Stored data:
━━━━━━━━

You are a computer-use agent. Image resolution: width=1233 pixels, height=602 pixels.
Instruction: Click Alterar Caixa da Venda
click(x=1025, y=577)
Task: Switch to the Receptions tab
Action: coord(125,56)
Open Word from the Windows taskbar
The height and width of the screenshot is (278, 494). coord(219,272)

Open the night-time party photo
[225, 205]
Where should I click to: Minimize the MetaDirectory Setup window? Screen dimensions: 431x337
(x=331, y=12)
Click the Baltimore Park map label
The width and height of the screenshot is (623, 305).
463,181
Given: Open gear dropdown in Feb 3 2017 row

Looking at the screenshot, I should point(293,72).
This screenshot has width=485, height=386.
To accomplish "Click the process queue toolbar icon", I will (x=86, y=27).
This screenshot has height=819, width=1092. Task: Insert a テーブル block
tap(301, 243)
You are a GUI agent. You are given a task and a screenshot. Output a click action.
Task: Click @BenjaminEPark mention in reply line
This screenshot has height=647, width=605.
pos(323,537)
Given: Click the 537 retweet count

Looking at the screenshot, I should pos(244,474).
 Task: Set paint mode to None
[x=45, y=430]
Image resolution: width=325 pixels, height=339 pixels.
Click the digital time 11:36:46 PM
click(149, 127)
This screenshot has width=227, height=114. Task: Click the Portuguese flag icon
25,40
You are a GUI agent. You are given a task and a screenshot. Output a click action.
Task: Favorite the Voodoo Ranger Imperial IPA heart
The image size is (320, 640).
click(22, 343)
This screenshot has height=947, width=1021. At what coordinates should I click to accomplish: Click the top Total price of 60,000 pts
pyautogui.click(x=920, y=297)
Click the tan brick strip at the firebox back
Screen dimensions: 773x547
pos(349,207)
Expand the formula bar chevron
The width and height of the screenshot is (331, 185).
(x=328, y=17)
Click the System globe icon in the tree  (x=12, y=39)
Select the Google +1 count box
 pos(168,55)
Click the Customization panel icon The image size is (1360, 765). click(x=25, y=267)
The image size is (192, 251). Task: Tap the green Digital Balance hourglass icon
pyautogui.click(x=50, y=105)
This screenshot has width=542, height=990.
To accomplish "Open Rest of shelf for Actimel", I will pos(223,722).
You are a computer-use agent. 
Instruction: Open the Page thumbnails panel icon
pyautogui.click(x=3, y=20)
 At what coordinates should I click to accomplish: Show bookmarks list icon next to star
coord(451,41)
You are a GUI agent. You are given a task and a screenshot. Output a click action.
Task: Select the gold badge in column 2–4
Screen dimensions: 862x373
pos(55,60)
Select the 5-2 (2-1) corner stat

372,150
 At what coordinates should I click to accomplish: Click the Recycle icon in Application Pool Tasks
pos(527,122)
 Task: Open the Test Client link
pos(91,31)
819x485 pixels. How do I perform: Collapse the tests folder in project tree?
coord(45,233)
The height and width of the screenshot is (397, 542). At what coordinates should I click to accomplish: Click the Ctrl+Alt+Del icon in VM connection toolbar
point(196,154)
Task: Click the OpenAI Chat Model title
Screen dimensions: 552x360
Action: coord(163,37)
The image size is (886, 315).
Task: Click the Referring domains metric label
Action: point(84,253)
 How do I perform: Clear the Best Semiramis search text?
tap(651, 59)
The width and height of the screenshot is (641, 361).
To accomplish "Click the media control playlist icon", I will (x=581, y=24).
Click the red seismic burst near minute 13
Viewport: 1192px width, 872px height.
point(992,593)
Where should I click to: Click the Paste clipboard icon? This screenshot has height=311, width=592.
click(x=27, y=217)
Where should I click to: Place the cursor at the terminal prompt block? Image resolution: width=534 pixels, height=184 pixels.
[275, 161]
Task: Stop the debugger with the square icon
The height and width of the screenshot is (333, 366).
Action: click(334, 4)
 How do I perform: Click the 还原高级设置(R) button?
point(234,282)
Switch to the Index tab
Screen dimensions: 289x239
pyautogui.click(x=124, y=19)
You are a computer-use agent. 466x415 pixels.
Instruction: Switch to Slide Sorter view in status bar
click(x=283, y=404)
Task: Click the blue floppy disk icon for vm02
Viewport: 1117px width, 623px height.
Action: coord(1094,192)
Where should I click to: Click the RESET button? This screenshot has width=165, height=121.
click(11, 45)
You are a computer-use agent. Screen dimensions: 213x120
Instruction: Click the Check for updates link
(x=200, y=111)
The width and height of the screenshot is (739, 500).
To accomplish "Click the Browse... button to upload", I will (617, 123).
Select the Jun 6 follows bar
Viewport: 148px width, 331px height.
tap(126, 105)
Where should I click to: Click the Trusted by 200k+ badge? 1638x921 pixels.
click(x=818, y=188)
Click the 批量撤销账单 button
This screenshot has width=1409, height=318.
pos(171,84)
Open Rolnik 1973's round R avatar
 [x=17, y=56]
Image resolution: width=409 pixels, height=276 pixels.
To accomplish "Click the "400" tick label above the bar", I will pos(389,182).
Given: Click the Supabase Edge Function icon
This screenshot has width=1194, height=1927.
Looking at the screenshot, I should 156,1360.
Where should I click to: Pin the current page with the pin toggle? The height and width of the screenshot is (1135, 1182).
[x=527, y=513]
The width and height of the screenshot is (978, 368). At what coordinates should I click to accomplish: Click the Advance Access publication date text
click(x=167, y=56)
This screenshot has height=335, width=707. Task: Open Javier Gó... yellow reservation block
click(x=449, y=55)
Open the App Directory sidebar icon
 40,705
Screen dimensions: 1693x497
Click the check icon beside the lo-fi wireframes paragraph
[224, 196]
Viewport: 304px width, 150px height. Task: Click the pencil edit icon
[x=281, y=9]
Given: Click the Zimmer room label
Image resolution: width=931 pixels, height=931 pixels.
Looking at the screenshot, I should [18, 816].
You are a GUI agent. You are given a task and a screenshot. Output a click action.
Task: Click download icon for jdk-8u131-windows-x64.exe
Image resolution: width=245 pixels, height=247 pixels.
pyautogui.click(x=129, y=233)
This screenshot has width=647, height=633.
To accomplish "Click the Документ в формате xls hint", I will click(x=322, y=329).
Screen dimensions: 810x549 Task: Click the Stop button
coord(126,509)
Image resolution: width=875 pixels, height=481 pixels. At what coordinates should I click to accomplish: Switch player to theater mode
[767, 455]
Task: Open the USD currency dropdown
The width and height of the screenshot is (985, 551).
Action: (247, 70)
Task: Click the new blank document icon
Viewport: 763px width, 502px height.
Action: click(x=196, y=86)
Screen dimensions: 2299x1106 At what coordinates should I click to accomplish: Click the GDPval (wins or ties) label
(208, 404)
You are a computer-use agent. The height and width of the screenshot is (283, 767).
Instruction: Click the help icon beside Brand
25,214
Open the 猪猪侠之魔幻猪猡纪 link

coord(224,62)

━━━━━━━━

What is required:
The response has to match the data exactly, line for line.

Expected output:
You are a computer-use agent. Image resolution: width=1233 pixels, height=602 pixels.
Instruction: Click Alterar Caixa da Venda
click(x=1025, y=577)
Task: Switch to the Receptions tab
Action: coord(125,56)
Open Word from the Windows taskbar
The height and width of the screenshot is (278, 494). coord(219,272)

Open the night-time party photo
[225, 205]
Where should I click to: Minimize the MetaDirectory Setup window? Screen dimensions: 431x337
(x=331, y=12)
Click the Baltimore Park map label
The width and height of the screenshot is (623, 305).
463,181
Given: Open gear dropdown in Feb 3 2017 row

Looking at the screenshot, I should point(293,72).
This screenshot has width=485, height=386.
To accomplish "Click the process queue toolbar icon", I will (x=86, y=27).
This screenshot has height=819, width=1092. Task: Insert a テーブル block
tap(301, 243)
You are a GUI agent. You are given a task and a screenshot. Output a click action.
Task: Click @BenjaminEPark mention in reply line
This screenshot has height=647, width=605.
pos(323,537)
Given: Click the 537 retweet count

Looking at the screenshot, I should pos(244,474).
 Task: Set paint mode to None
[x=45, y=430]
Image resolution: width=325 pixels, height=339 pixels.
Click the digital time 11:36:46 PM
click(149, 127)
This screenshot has width=227, height=114. Task: Click the Portuguese flag icon
25,40
You are a GUI agent. You are given a task and a screenshot. Output a click action.
Task: Favorite the Voodoo Ranger Imperial IPA heart
The image size is (320, 640).
click(22, 343)
This screenshot has height=947, width=1021. At what coordinates should I click to accomplish: Click the top Total price of 60,000 pts
pyautogui.click(x=920, y=297)
Click the tan brick strip at the firebox back
Screen dimensions: 773x547
pos(349,207)
Expand the formula bar chevron
The width and height of the screenshot is (331, 185).
(x=328, y=17)
Click the System globe icon in the tree  (x=12, y=39)
Select the Google +1 count box
 pos(168,55)
Click the Customization panel icon The image size is (1360, 765). click(x=25, y=267)
The image size is (192, 251). Task: Tap the green Digital Balance hourglass icon
pyautogui.click(x=50, y=105)
This screenshot has width=542, height=990.
To accomplish "Open Rest of shelf for Actimel", I will pos(223,722).
You are a computer-use agent. 
Instruction: Open the Page thumbnails panel icon
pyautogui.click(x=3, y=20)
 At what coordinates should I click to accomplish: Show bookmarks list icon next to star
coord(451,41)
You are a GUI agent. You are given a task and a screenshot. Output a click action.
Task: Select the gold badge in column 2–4
Screen dimensions: 862x373
pos(55,60)
Select the 5-2 (2-1) corner stat

372,150
 At what coordinates should I click to accomplish: Click the Recycle icon in Application Pool Tasks
pos(527,122)
 Task: Open the Test Client link
pos(91,31)
819x485 pixels. How do I perform: Collapse the tests folder in project tree?
coord(45,233)
The height and width of the screenshot is (397, 542). At what coordinates should I click to accomplish: Click the Ctrl+Alt+Del icon in VM connection toolbar
point(196,154)
Task: Click the OpenAI Chat Model title
Screen dimensions: 552x360
Action: coord(163,37)
The image size is (886, 315).
Task: Click the Referring domains metric label
Action: point(84,253)
 How do I perform: Clear the Best Semiramis search text?
tap(651, 59)
The width and height of the screenshot is (641, 361).
To accomplish "Click the media control playlist icon", I will (x=581, y=24).
Click the red seismic burst near minute 13
Viewport: 1192px width, 872px height.
point(992,593)
Where should I click to: Click the Paste clipboard icon? This screenshot has height=311, width=592.
click(x=27, y=217)
Where should I click to: Place the cursor at the terminal prompt block? Image resolution: width=534 pixels, height=184 pixels.
[275, 161]
Task: Stop the debugger with the square icon
The height and width of the screenshot is (333, 366).
Action: click(334, 4)
 How do I perform: Click the 还原高级设置(R) button?
point(234,282)
Switch to the Index tab
Screen dimensions: 289x239
pyautogui.click(x=124, y=19)
You are a computer-use agent. 466x415 pixels.
Instruction: Switch to Slide Sorter view in status bar
click(x=283, y=404)
Task: Click the blue floppy disk icon for vm02
Viewport: 1117px width, 623px height.
Action: coord(1094,192)
Where should I click to: Click the RESET button? This screenshot has width=165, height=121.
click(11, 45)
You are a computer-use agent. Screen dimensions: 213x120
Instruction: Click the Check for updates link
(x=200, y=111)
The width and height of the screenshot is (739, 500).
To accomplish "Click the Browse... button to upload", I will (617, 123).
Select the Jun 6 follows bar
Viewport: 148px width, 331px height.
tap(126, 105)
Where should I click to: Click the Trusted by 200k+ badge? 1638x921 pixels.
click(x=818, y=188)
Click the 批量撤销账单 button
This screenshot has width=1409, height=318.
pos(171,84)
Open Rolnik 1973's round R avatar
 [x=17, y=56]
Image resolution: width=409 pixels, height=276 pixels.
To accomplish "Click the "400" tick label above the bar", I will pos(389,182).
Given: Click the Supabase Edge Function icon
This screenshot has width=1194, height=1927.
Looking at the screenshot, I should 156,1360.
Where should I click to: Pin the current page with the pin toggle? The height and width of the screenshot is (1135, 1182).
[x=527, y=513]
The width and height of the screenshot is (978, 368). At what coordinates should I click to accomplish: Click the Advance Access publication date text
click(x=167, y=56)
This screenshot has height=335, width=707. Task: Open Javier Gó... yellow reservation block
click(x=449, y=55)
Open the App Directory sidebar icon
 40,705
Screen dimensions: 1693x497
Click the check icon beside the lo-fi wireframes paragraph
[224, 196]
Viewport: 304px width, 150px height. Task: Click the pencil edit icon
[x=281, y=9]
Given: Click the Zimmer room label
Image resolution: width=931 pixels, height=931 pixels.
Looking at the screenshot, I should [18, 816].
You are a GUI agent. You are given a task and a screenshot. Output a click action.
Task: Click download icon for jdk-8u131-windows-x64.exe
Image resolution: width=245 pixels, height=247 pixels.
pyautogui.click(x=129, y=233)
This screenshot has width=647, height=633.
To accomplish "Click the Документ в формате xls hint", I will click(x=322, y=329).
Screen dimensions: 810x549 Task: Click the Stop button
coord(126,509)
Image resolution: width=875 pixels, height=481 pixels. At what coordinates should I click to accomplish: Switch player to theater mode
[767, 455]
Task: Open the USD currency dropdown
The width and height of the screenshot is (985, 551).
Action: (247, 70)
Task: Click the new blank document icon
Viewport: 763px width, 502px height.
Action: click(x=196, y=86)
Screen dimensions: 2299x1106 At what coordinates should I click to accomplish: Click the GDPval (wins or ties) label
(208, 404)
You are a computer-use agent. The height and width of the screenshot is (283, 767).
Instruction: Click the help icon beside Brand
25,214
Open the 猪猪侠之魔幻猪猡纪 link

coord(224,62)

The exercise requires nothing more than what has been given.